Tesla propelled the EV and autonomous-car hype for years. No longer. With autonomous cars off the agenda for a while, and robo-taxis almost entirely absent in spite of endless predictions they would be the norm by now (Waymo and Baidu run small fleets of them in a few American and Chinese cities), Tesla is left making upscale battery-powered appliances that already seem so … yesterday. It’s easy to forget the first Tesla car, the Roadster, came out 16 years ago. Revolutionary then, commonplace now.

Today, the EVs are a glut on the market. The German car industry has penetrated sales for luxury, high-performance EVs and the Chinese are virtually dominating the cheap end. China’s BYD, backed by Warren Buffett, has displaced Tesla as the world’s biggest maker of battery cars.

With BYD’s prices coming down fast – the newest version of its Dolphin hatchback model costs about US$14,000 – its market share will undoubtedly rise. That will leave Tesla having to decide whether to try to dethrone Porsche and Ferrari, or do the opposite and compete with the cheapie Chinese EV brands. Either way, the effort will be a slog as building EVs becomes just another business, like pumping out so many furnaces or air conditioners.

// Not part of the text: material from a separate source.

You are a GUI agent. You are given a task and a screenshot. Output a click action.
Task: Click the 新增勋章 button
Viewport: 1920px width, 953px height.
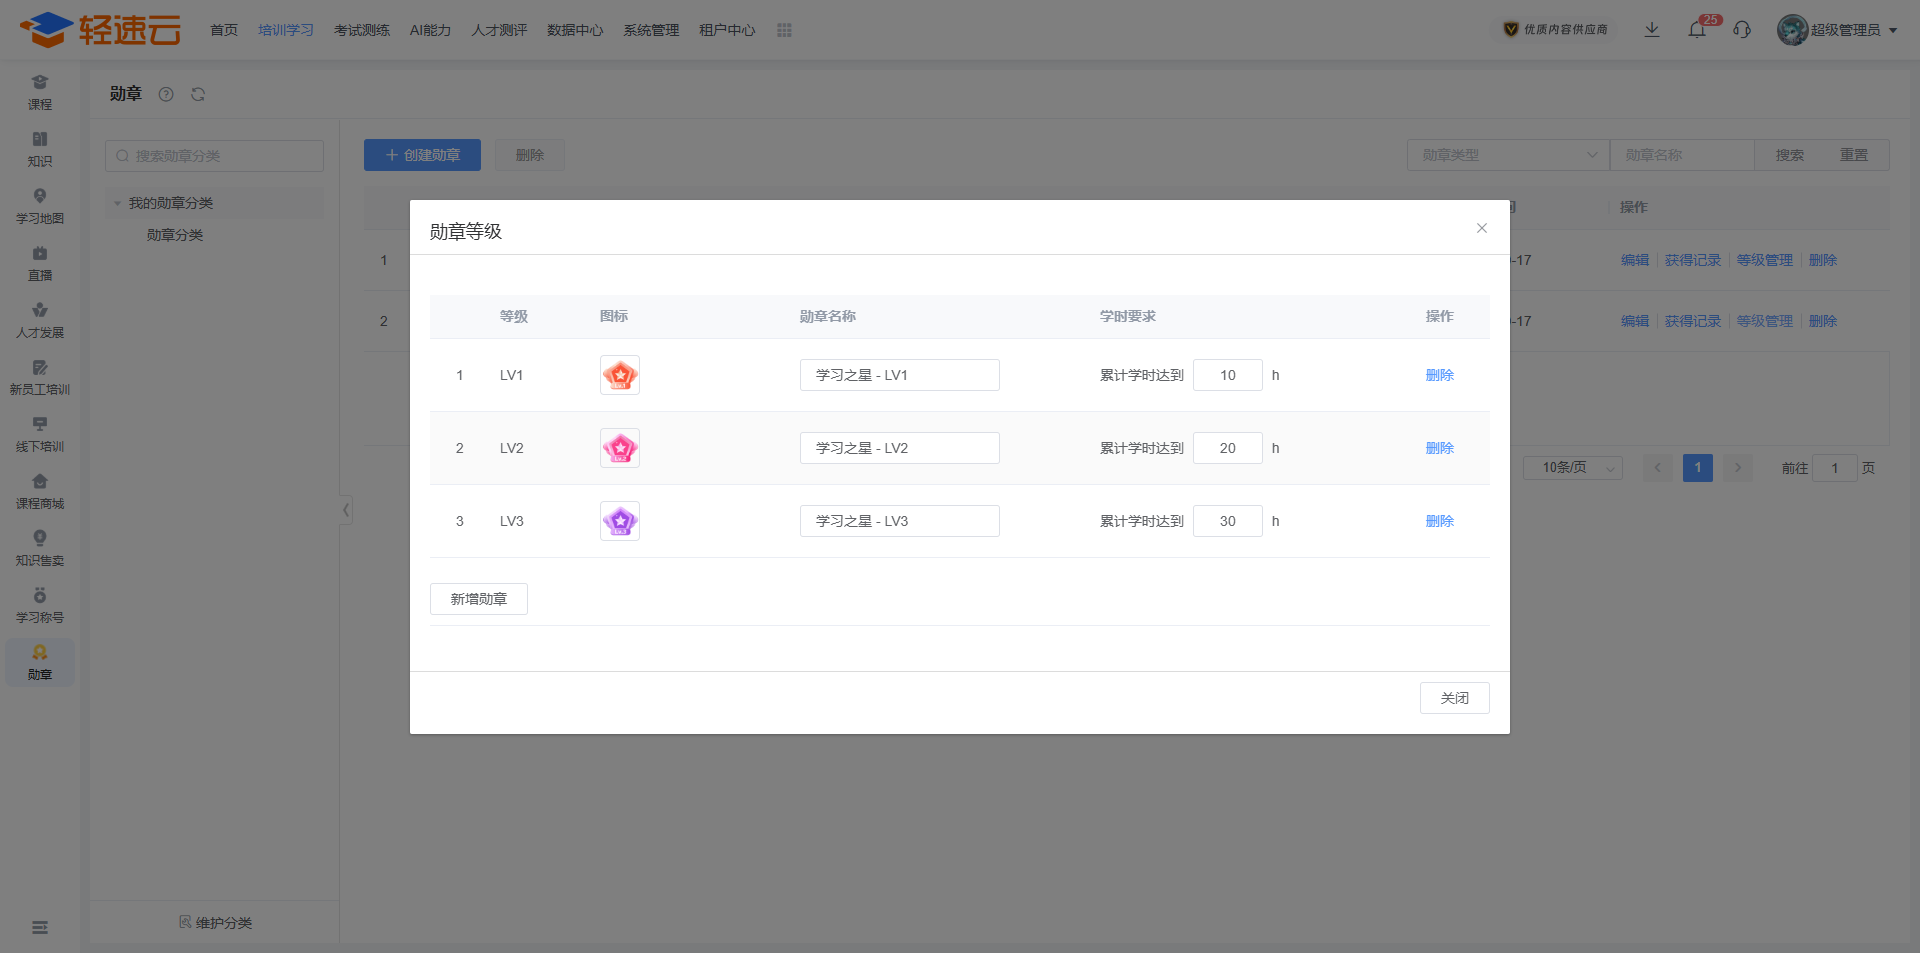[478, 599]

If there is an iota of excitement left in the automotive industry, it is not in EVs, and certainly not in regular gasoline and diesel cars. It’s in another aging technology – hybrids. Hybrids combine batteries with regular gas engines. The batteries kick in only part of the time, though enough to improve fuel economy and reduce emissions by a fairly big amount; the regular engine eliminates range anxiety.

The Toyota Prius, introduced way back in 1997, is the standout example of this seemingly awkward technology. Toyota resisted going big on EVs and stuck with hybrids even as pure-electric Teslas stole the limelight. With enthusiasm for EVs waning, hybrids are taking off. Toyota built 3.4 million of them last year, up by one million over 2022. The hype is gone from EVs. Maybe what little enthusiasm remains for the industry should be spared for hybrids.